The financial needs of a migrant worker will evolve over time but it is a fact that their needs are determined by personal financial goals.  A recent IFAD report states that “The most important need stated by migrant workers is to be able to remit money to their families in a secure manner, quickly and at affordable costs.

Therefore, affordable remittance transfer services and a secure place to save are essential for the lower-income migrant worker.  - Higher-income workers will also demand financial products such as remote bill-payment and long-term savings plans; or even more sophisticated products like housing loans and retirement saving schemes, entrepreneurship loans and insurance products.

These financial needs will change as migrants settle in a host country on a longterm basis - and may even extend to financial products such as mortgages, retirement planning, insurance for body repatriation and family health.


Migrant financial needs chart

Migrants' financial needs and behaviour evolve as they settle in the host country. Source: IFAD


The reality is that financial exclusion is still hampering the achievement of their financial and migration goals:


  1. Up to 30% of migrants still use unregulated methods to send and save money. This carries the risk of embezzlement or even robbery.

  2. A preference for cash-to-cash remittances still prevails, even though regulations are more stringent for in-cash operations, resulting in financial institutions, especially banks, being ever more reluctant to manage in-cash transactions.

  3. Migrants try to monitor family expenses, organise the purchase of goods and pay for bills remotely, which can cause a lot of issues and funds going astray. These cross-border transactions could be much better served through the use of online platforms that combine cash remittance and direct remote payments for items such as utility bills and school fees.

  4. Even the most educated and wealthiest migrant workers are obliged to deal with multiple financial institutions to find a combination of products fitting their needs, and often need to send remittances home through MTOs or even unregulated channels.


In order to cater to a migrant's needs, financial service providers should be able to offer an array of suitable products – ideally accessible both in host and home countries - but in reality we know that most of these financial needs remain unmet by traditional financial services providers.

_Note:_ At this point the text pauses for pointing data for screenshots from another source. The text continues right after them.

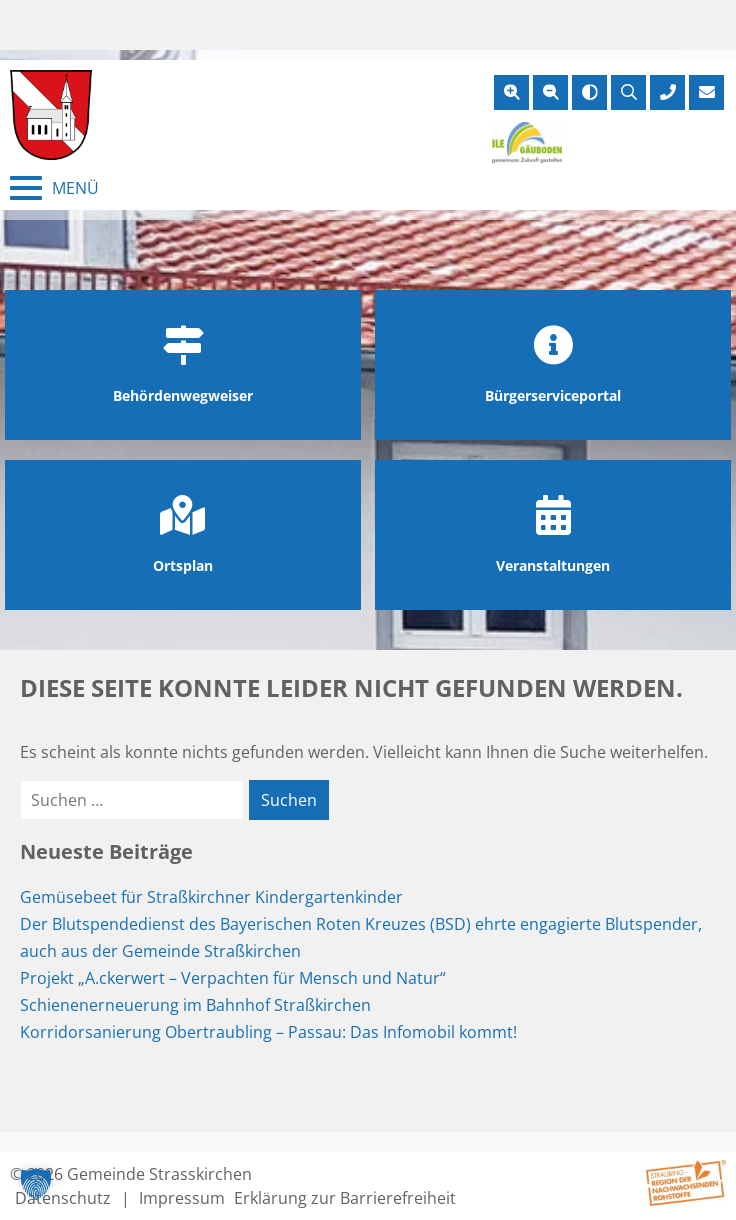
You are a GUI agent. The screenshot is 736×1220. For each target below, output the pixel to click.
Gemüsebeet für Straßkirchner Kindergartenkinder (211, 897)
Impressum (182, 1198)
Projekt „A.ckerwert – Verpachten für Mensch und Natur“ (233, 978)
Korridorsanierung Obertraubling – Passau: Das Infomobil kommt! (268, 1032)
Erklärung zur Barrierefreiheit (345, 1198)
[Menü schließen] (54, 188)
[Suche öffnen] (628, 92)
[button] (36, 1184)
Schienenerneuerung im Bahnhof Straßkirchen (195, 1005)
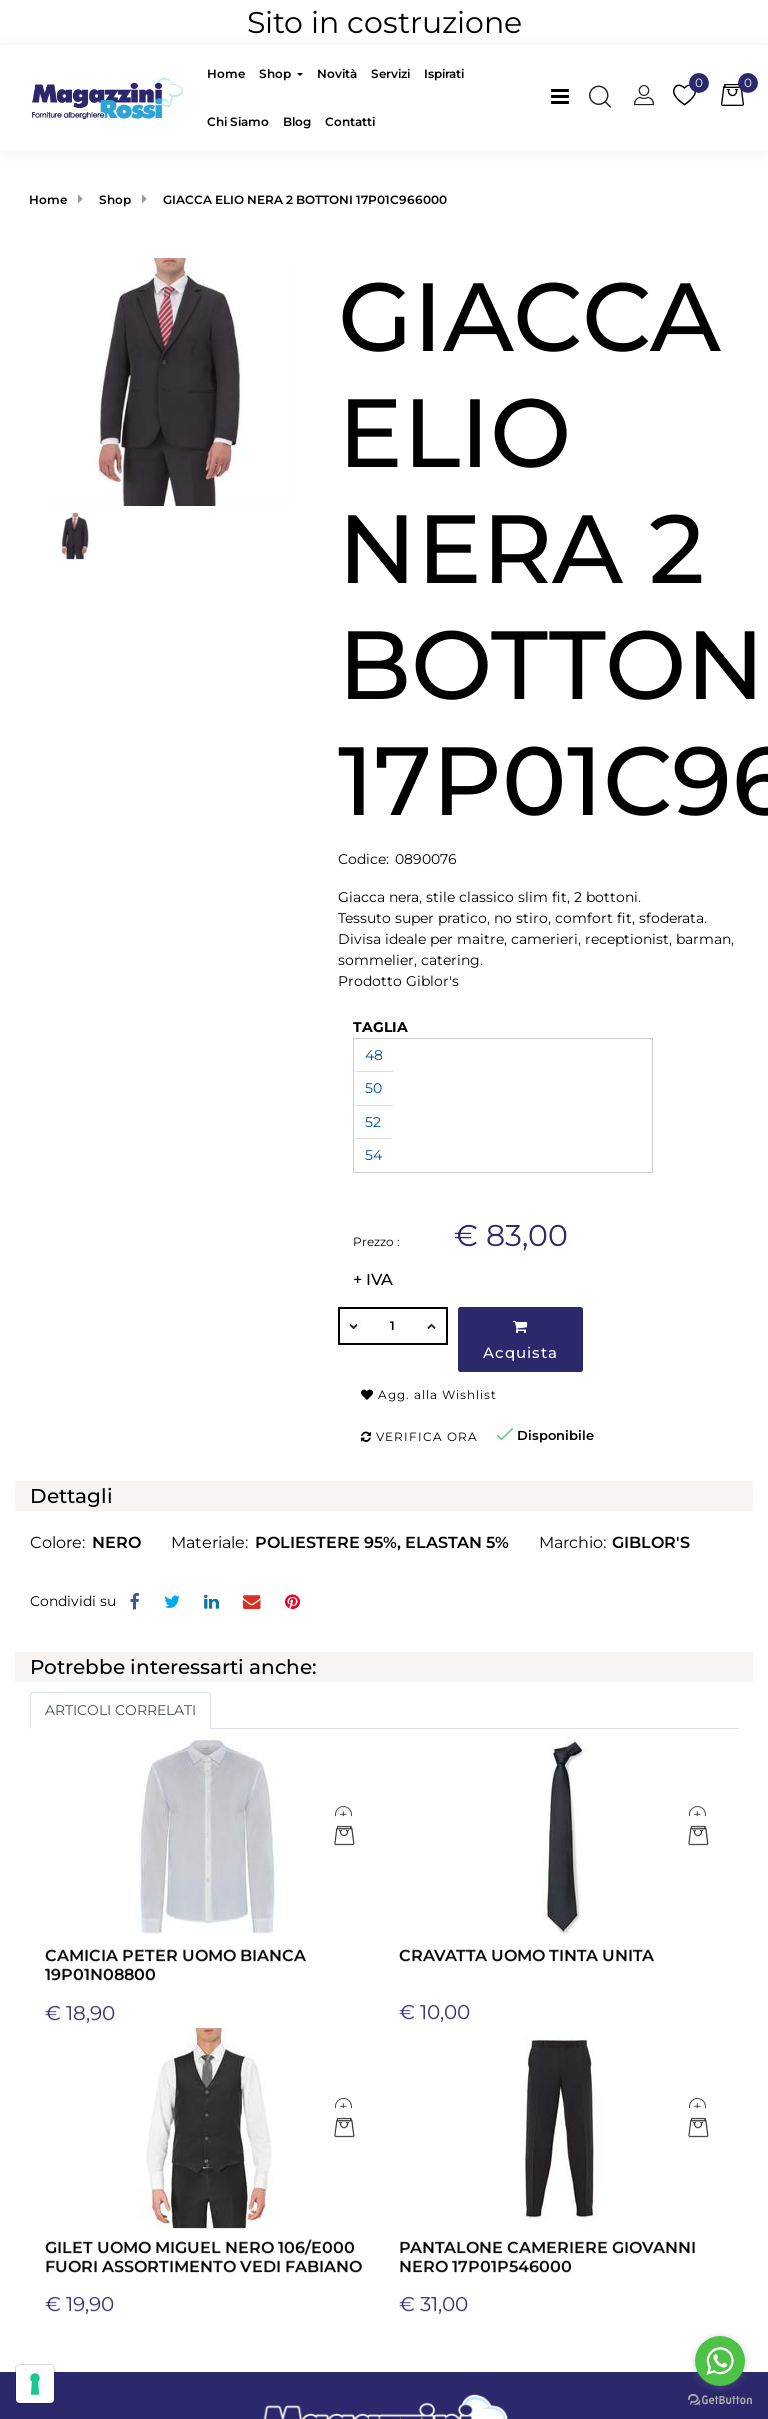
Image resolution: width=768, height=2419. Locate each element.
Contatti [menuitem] (350, 121)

What the sector really needs is support for a range of technical innovations, in particular mobile technologies, digitalisation and blockchain which can fundamentally transform the sector, coupled with a more conducive regulatory environment.



At Pipit we have the opportunity to work with a number of exciting and dynamic merchants and payment partners from developing economies who understand the basic financial needs of migrant workers, the communities they come from and their own families.

Companies such as Flutterwave, Cellulant and Wari  have seen that existing financial institutions and services do not meet the needs of these people in meaningful and localised ways.

They have in effect leapfrogged existing and inflexible traditional financial services, by developing new financial technologies which combine mobile and digital technology with a recognition of the important function that cash plays in these economies, and are leading the way with an array of efficient, low-cost mobile money solutions which meet the financial needs of both migrant workers and their families, whether they need basic money transfer options, cross-border bill payment platforms, or savings and mortgage loan accounts.


At Pipit we believe that as developing nations look at ways to bring Financial Inclusion to all their citizens, they must remember the importance role that cash holds within financially excluded communities and new financial initiatives should seek to conserve the use of cash and work to bring down the global cost of cash transactions for people in developing economies and for those who choose to use cash as their preferred method of payment.